> Required work:
An exact transcription is needed, starting at the line containing "Viewport: 1269px width, 648px" and running through the last line of the records, with every picture left out.

(Screenshot grounding data)
● ● ● ● ● ● ●

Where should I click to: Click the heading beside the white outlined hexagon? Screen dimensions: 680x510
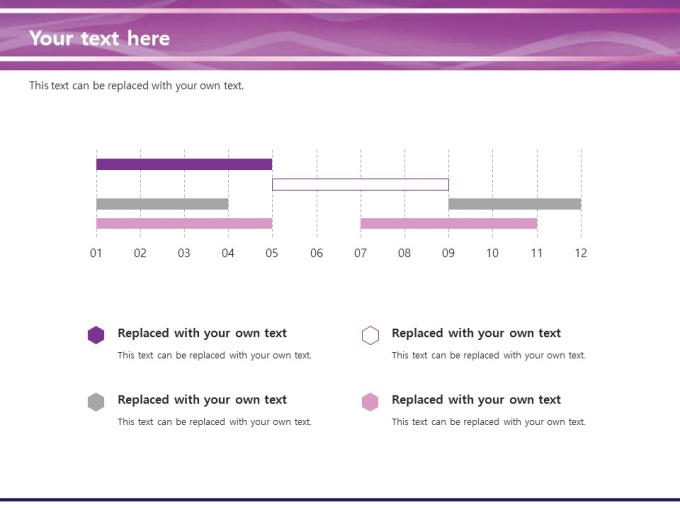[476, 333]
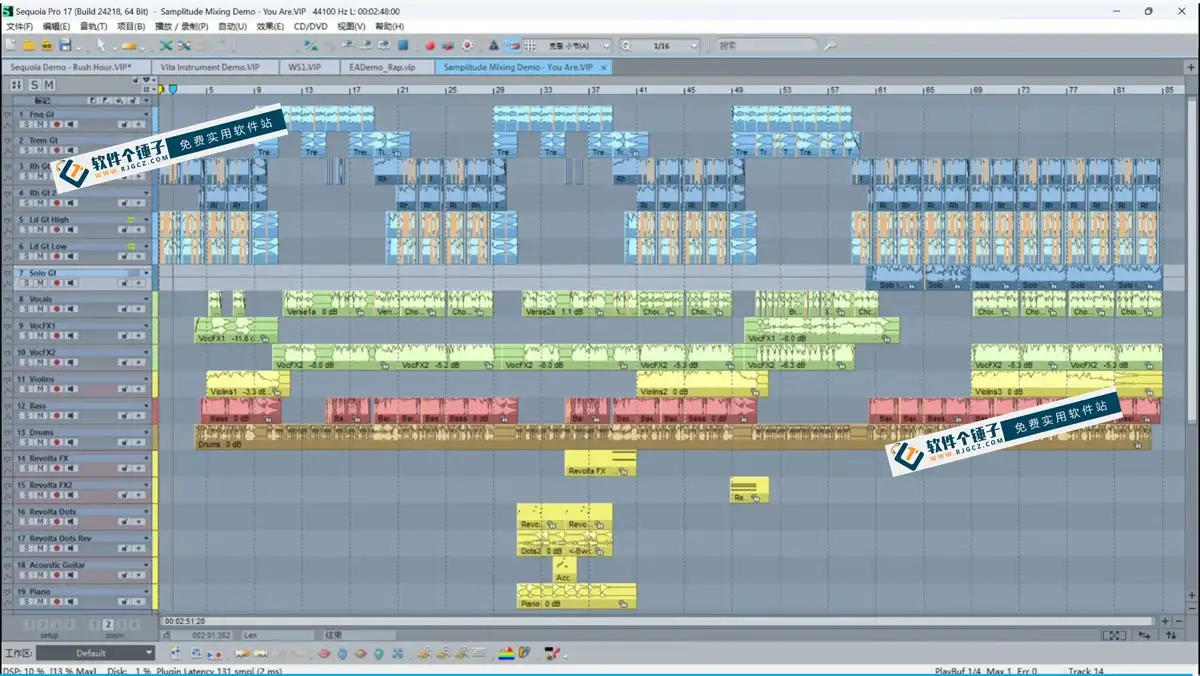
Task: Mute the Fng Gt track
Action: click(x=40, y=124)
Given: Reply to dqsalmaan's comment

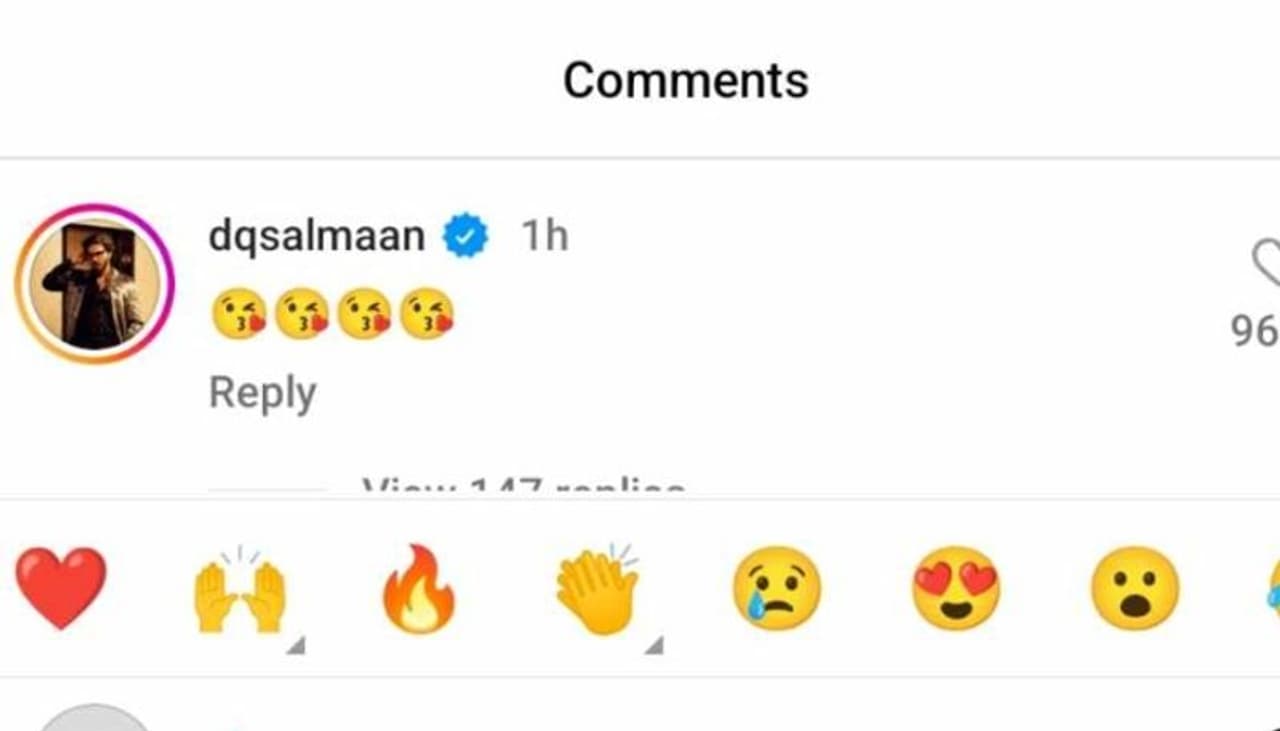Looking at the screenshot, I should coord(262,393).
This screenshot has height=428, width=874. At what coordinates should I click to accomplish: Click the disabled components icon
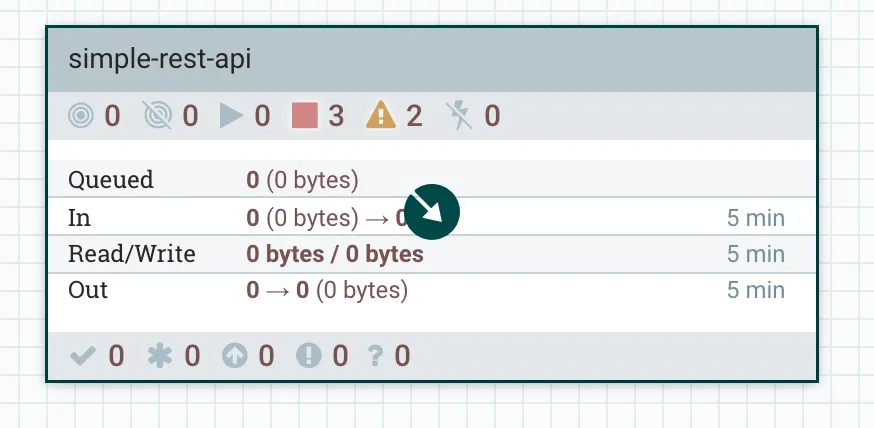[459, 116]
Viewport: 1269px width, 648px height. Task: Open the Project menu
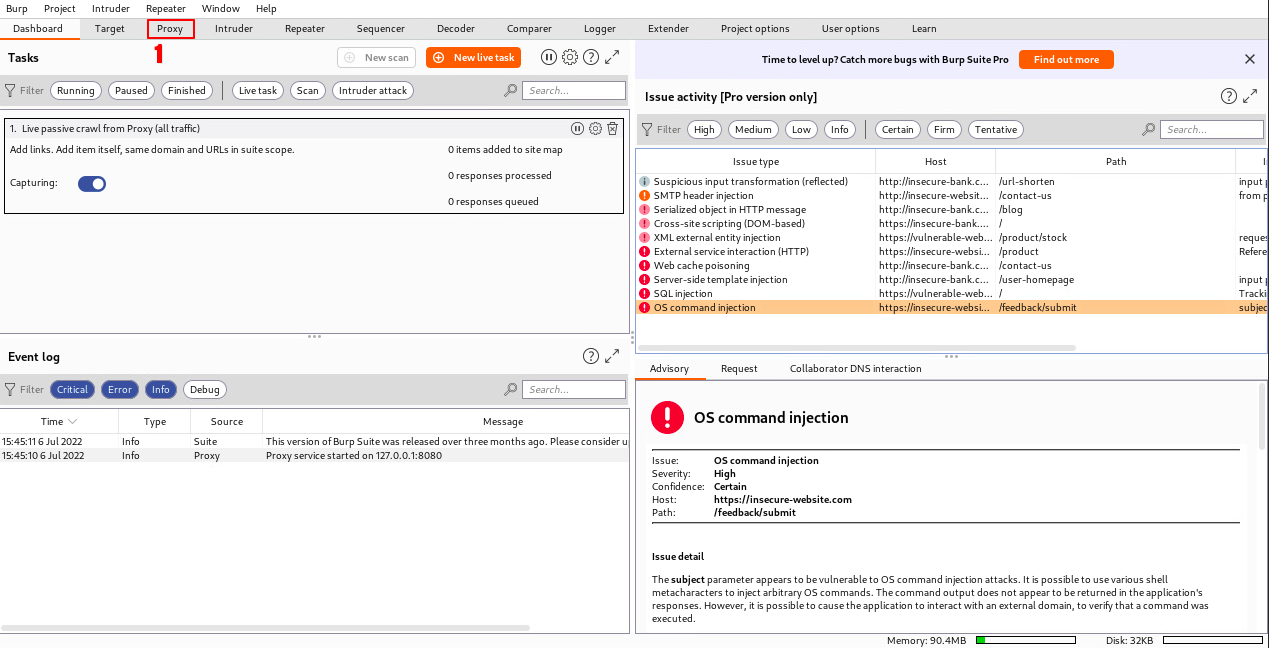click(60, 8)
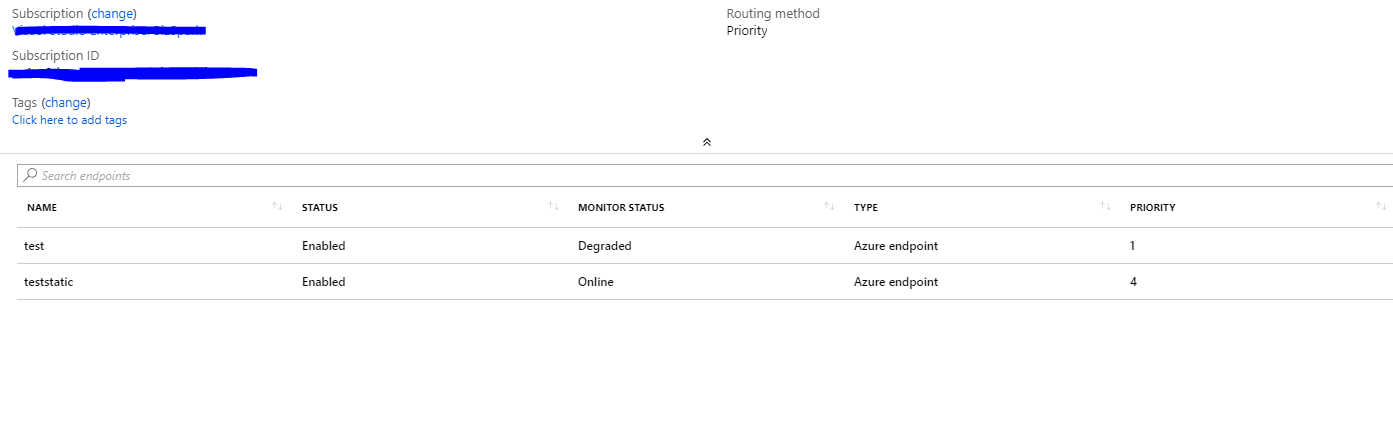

● ● ● ● ● ● ●

> Written solution:
Viewport: 1269px width, 648px height. Task: Open the Project menu
click(60, 8)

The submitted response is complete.